Path: utzoo!utgpu!jarvis.csri.toronto.edu!rutgers!mit-eddie!uw-beaver!ubc-cs!alberta!calgary!enme3!deraadt
From: deraadt@enme3.ucalgary.ca (Theo Deraadt)
Newsgroups: comp.sys.amiga
Subject: Re: GVP controller
Keywords: DMA is better.
Message-ID: <1701@cs-spool.calgary.UUCP>
Date: 12 Aug 89 09:28:30 GMT
References: <8908072207.AA14796@jade.berkeley.edu> <12254@grebyn.com> <501@tardis.Tymnet.COM>
Sender: news@calgary.UUCP
Reply-To: deraadt@enme3.UUCP (Theo Deraadt)
Organization: U. of Calgary, Calgary, Alberta, Canada
Lines: 67


Wrong. Everyone does it this way, ie. 2090A, VME boards.. all the good
boards use FIFO's and DMA circuitry, with the exception of some AWESOME
VME boards that have 2M of ram and 68020's on them... but anyways..

1.	wait for 1/2 full mark
2.	start DMA transfer
3.	transfer like heck till empty
4.	suspend DMA transfer
5.	goto 1

Example, the FIFO is 64 bytes, the disk is transferring 1 byte every 3500ns.
The CPU can get a byte every 520ns. Nothing happens till fifo hits 32bytes.
A DMA request is made at this point, and takes ~9 cpu cycles = 4680ns.
During that time, an extra 1.3 bytes arrive.
Now, the processor start to unload, while the disk drive is still filling
it. 520ns * 1 word (2090 does words, some do bytes) * 16 words = 8320ns.
During that time 2.3 bytes arrive. So transfer another 2 bytes arrive from
the disk, that's 520ns. So, 8320+520 = 8840ns, during which 17 words were
sent into the Amiga. Now, the DMA cycle ends, which takes ~4 cpu cycles.
Now the fifo chip starts to fill up again. Each DMA cycle took 520ns,
which is the fastest that you can transfer data on the Amiga BUS, because
that's how a 68000 ~8MHz bus operates. Thus, to transfer 512 bytes =
256 words * 520ns = 256+some more cycles = 133120+ns of cpu cycles. During
this time, the CPU is dead. Of course, the entire sector takes 1792000ns
to arrive. But the difference in time CAN be used by the cpu.
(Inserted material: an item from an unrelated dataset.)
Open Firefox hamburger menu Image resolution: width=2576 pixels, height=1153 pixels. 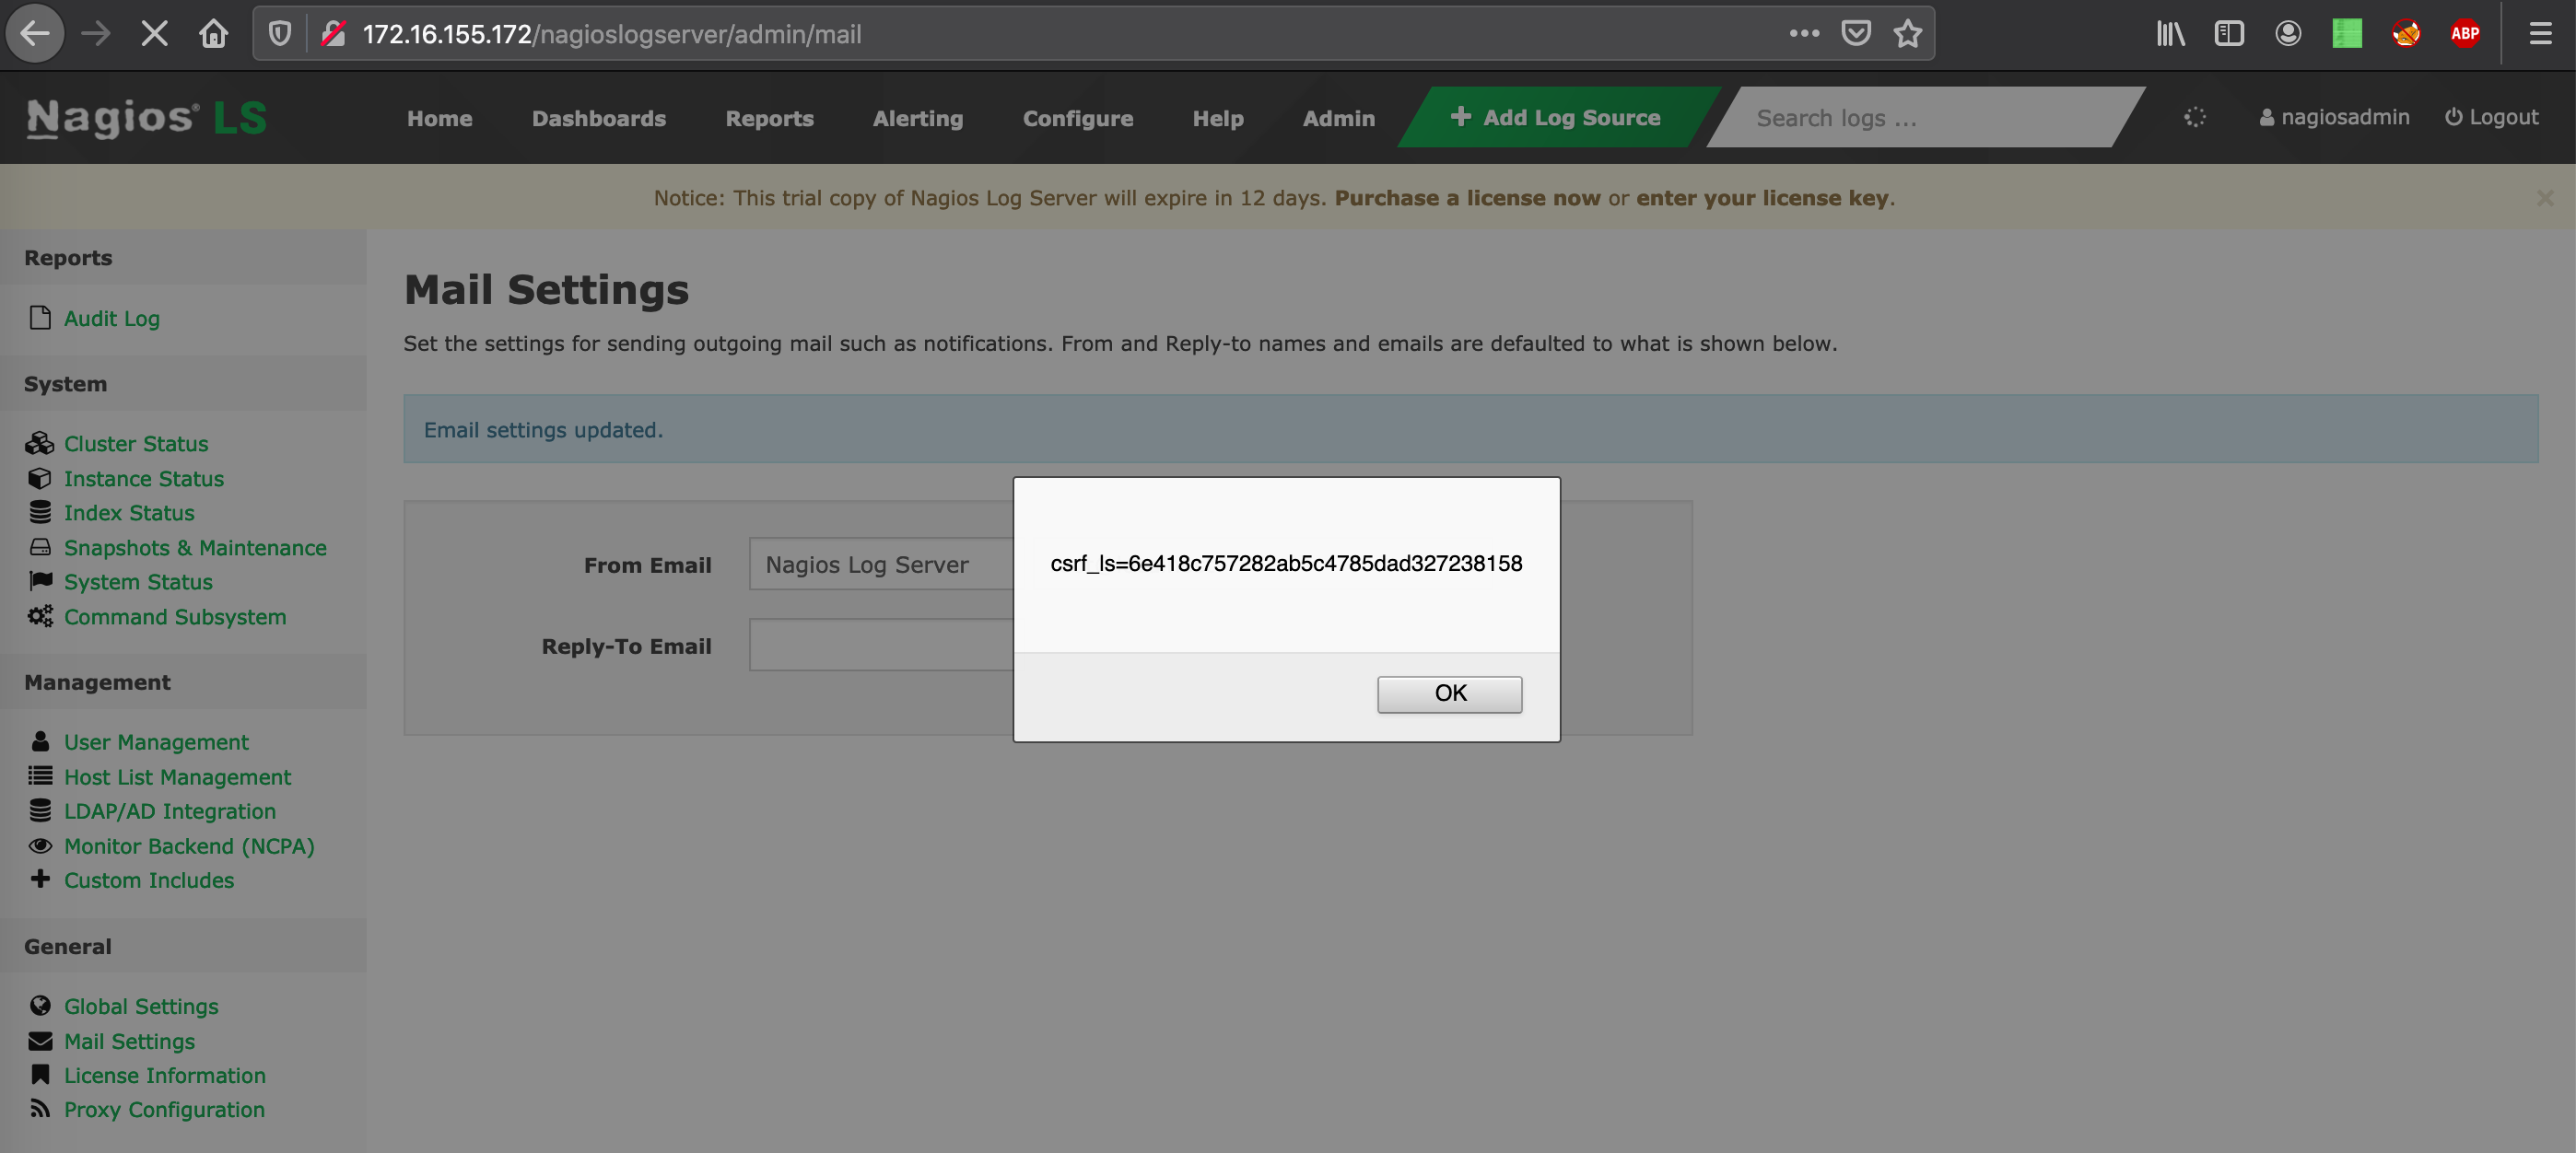tap(2540, 34)
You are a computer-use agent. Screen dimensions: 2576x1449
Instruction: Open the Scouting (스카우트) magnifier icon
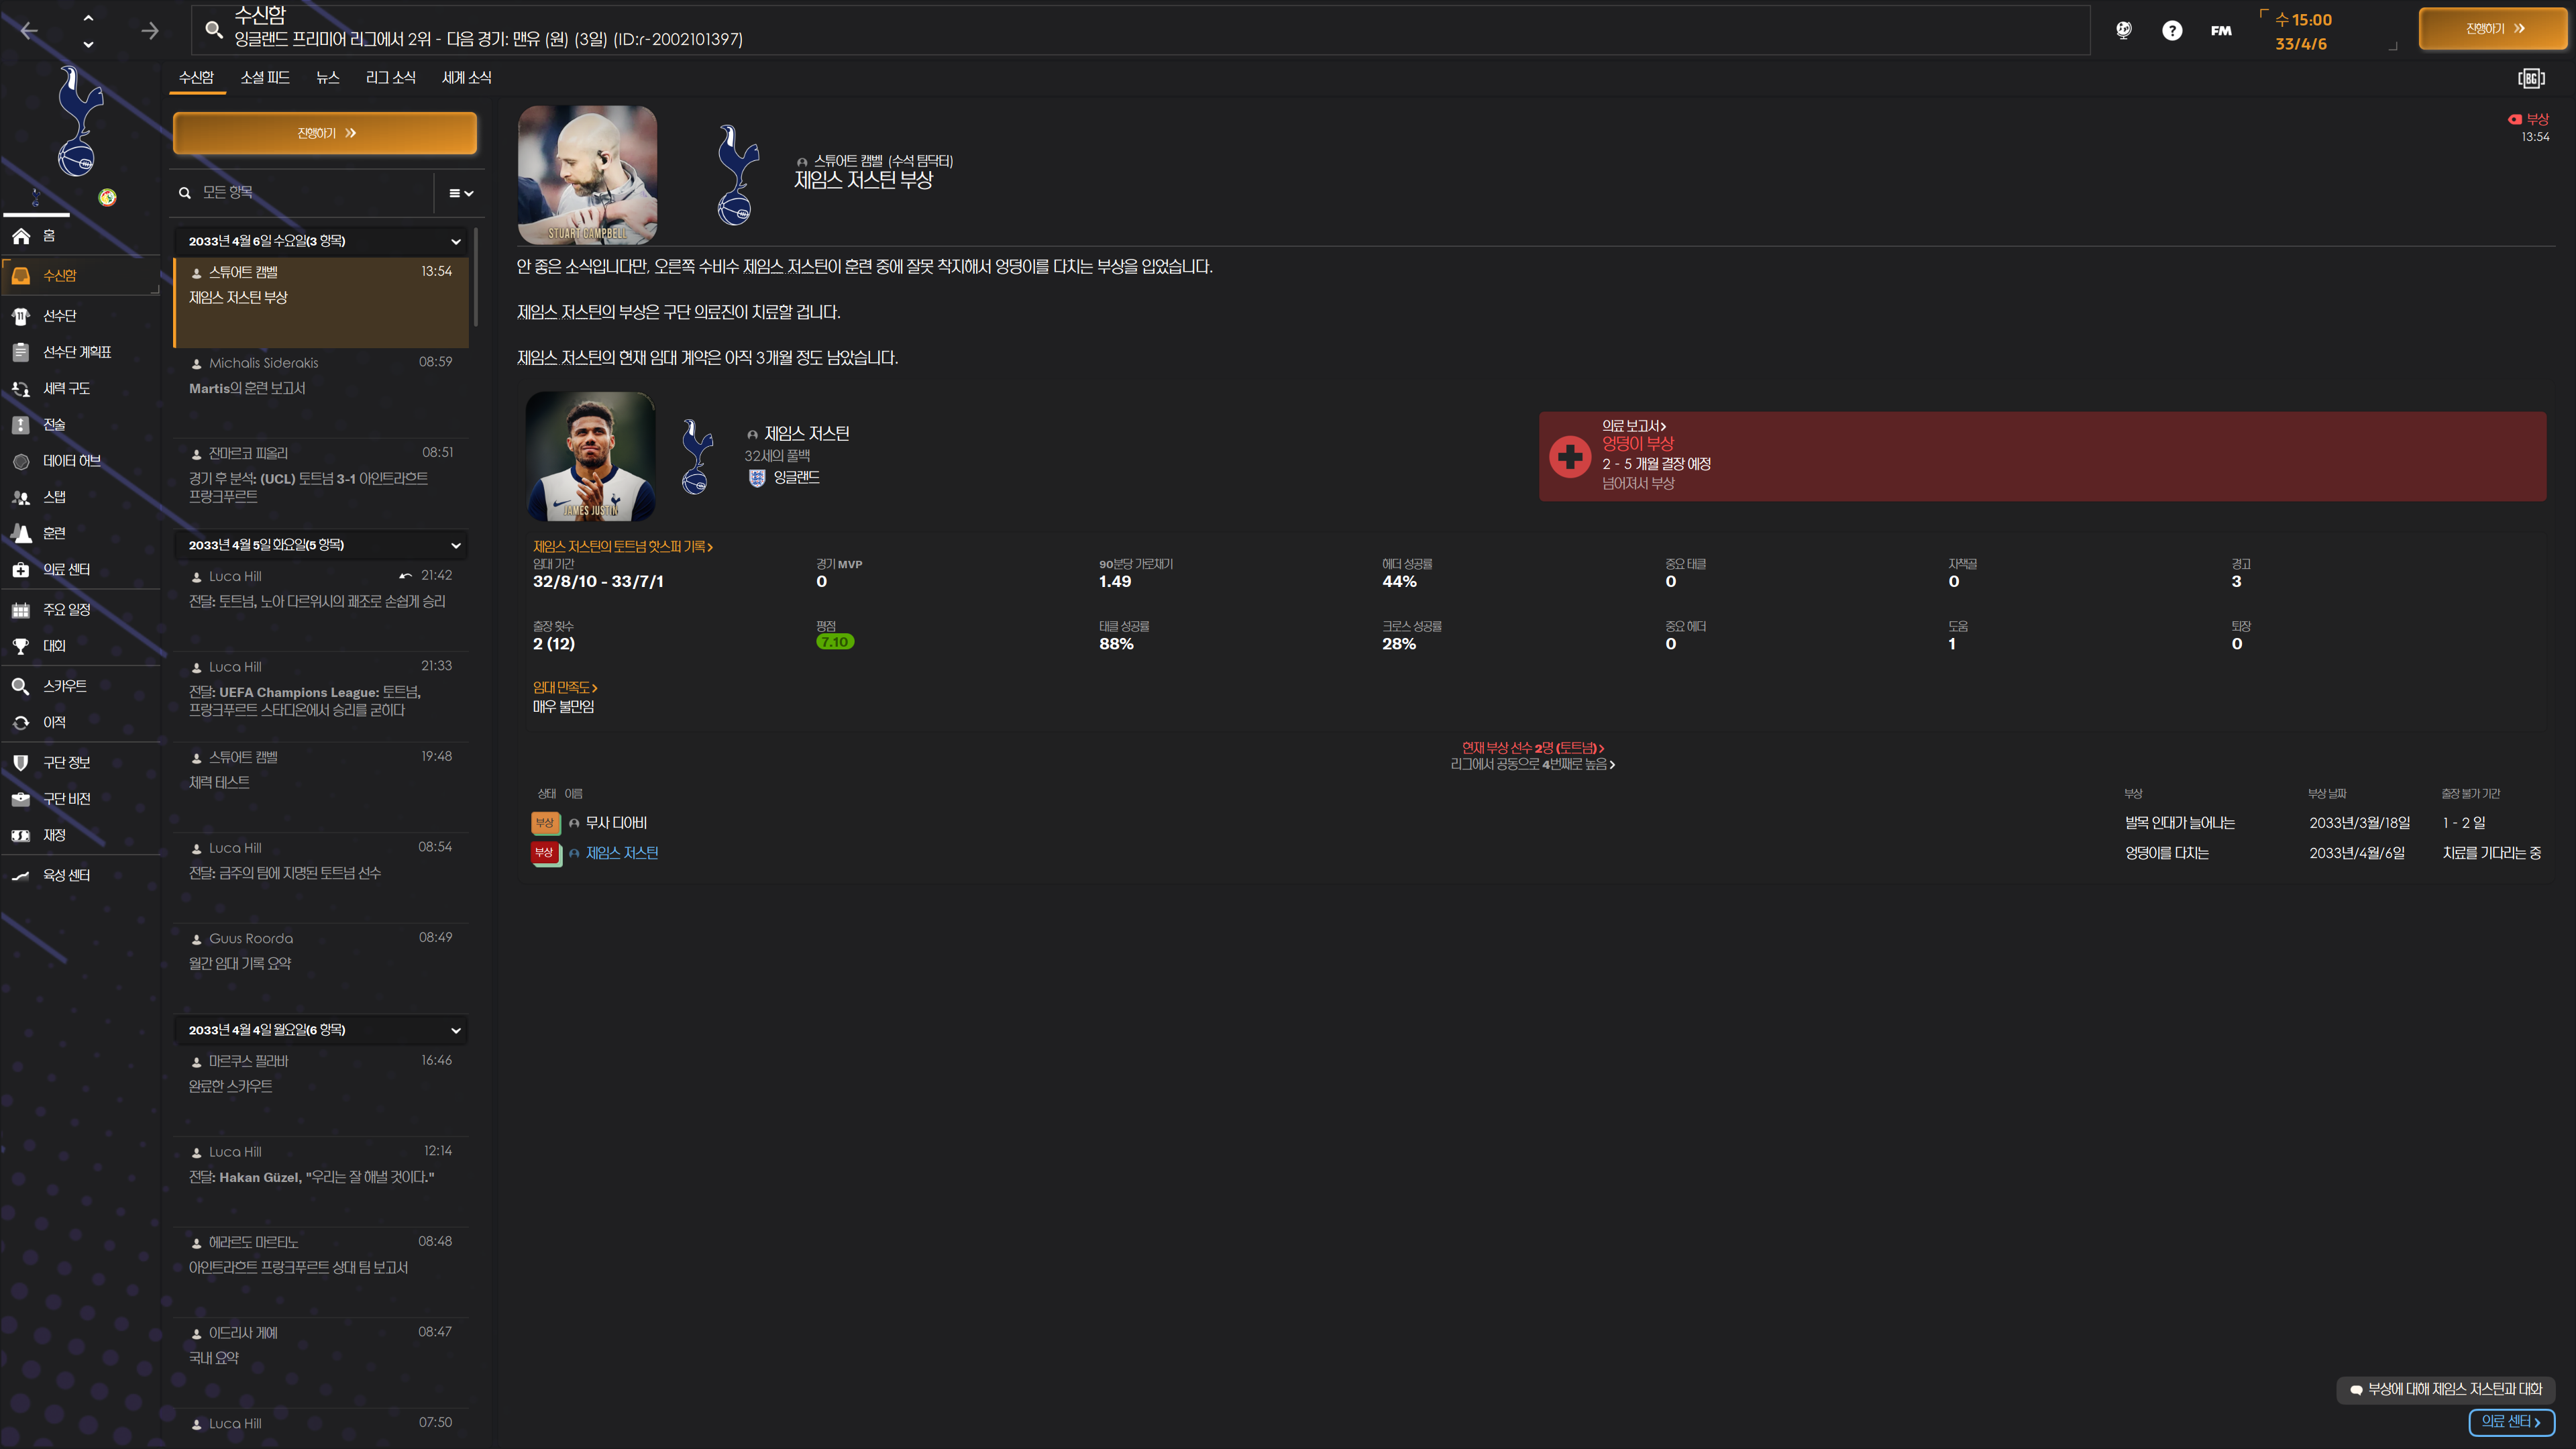[x=21, y=686]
Now, the alternative is to use the cpu to transfer the data. In this case
you have the following. The data gets into a 512byte fifo on the controller
board, and the processor gets an interrupt that the fifo is full. Well, it's
not gonna poll it, is it? So, it has to go get the data now. Oh yeah, we
should count the interrupt latency (the time to actually get to the right
code that copies the data out of the fifo into ram, which is NOT insignificant
compared to my 256+ max 50 bus cycles. Then you have to execute lots of
bus cycles to copy the data. If you have a 68010 which has the fancy loop
mode, and if you use that, you can BEGIN to do about 3 times the work that
the DMA does. You can check this with cycle timings in a 68000 book about
anywhere. A 68010 will do better, in loop mode, and a 68020 will do better
again, but not by near as much as you would think. In fact I suspect there
might not be a difference of more than 3% between the 68010 and the 68020.

I have designed a SCSI port for a VME board that is not built yet, but is
capable through the use of large FIFO's (8K long) of probably 3M/sec. There
are devices that can get data that fast. If you had a Conner SCSI drive
with a cache on it, or one of the new Maxtors, the SCSI drive can download
from the cache at incredible speeds. I suspect the 2090 (2.5M/sec max)
cannot load it's FIFO (~80ns cycle time I think) fast enough to keep up to
it.

With a SCSI drive, any of the newer than 2 year ones anyways, the drive
spin time is NOT a factor. You issue a command to the SCSI drive, and then
disconnect from the device. The device has a cache on it. It gets the first
bunch of stuff. Then it reconnects to the controller. It starts sending
data as fast as you/it can handle it, through an async protocol. As it's
doing this, it's loading the next stuff into the fifo allready. These
drives go like spit. The end result is that if you request a big block
from your hard drive, you will spend your entire time with the processor
trying to keep your fifo clean, while the DMA will be able to do that
three times as fast. IF you could go that fast.

I have a databook for a Maxtor scsi, an earlier model actually. The thing
has two 8 bit processors (Z8 & i8031), a dual port ram, more than 32K of
rom, and a bunch of dma circuitry as well. It's more bloody complicated
than a simple DUMB NONDMA controller you might want to put in your Amiga.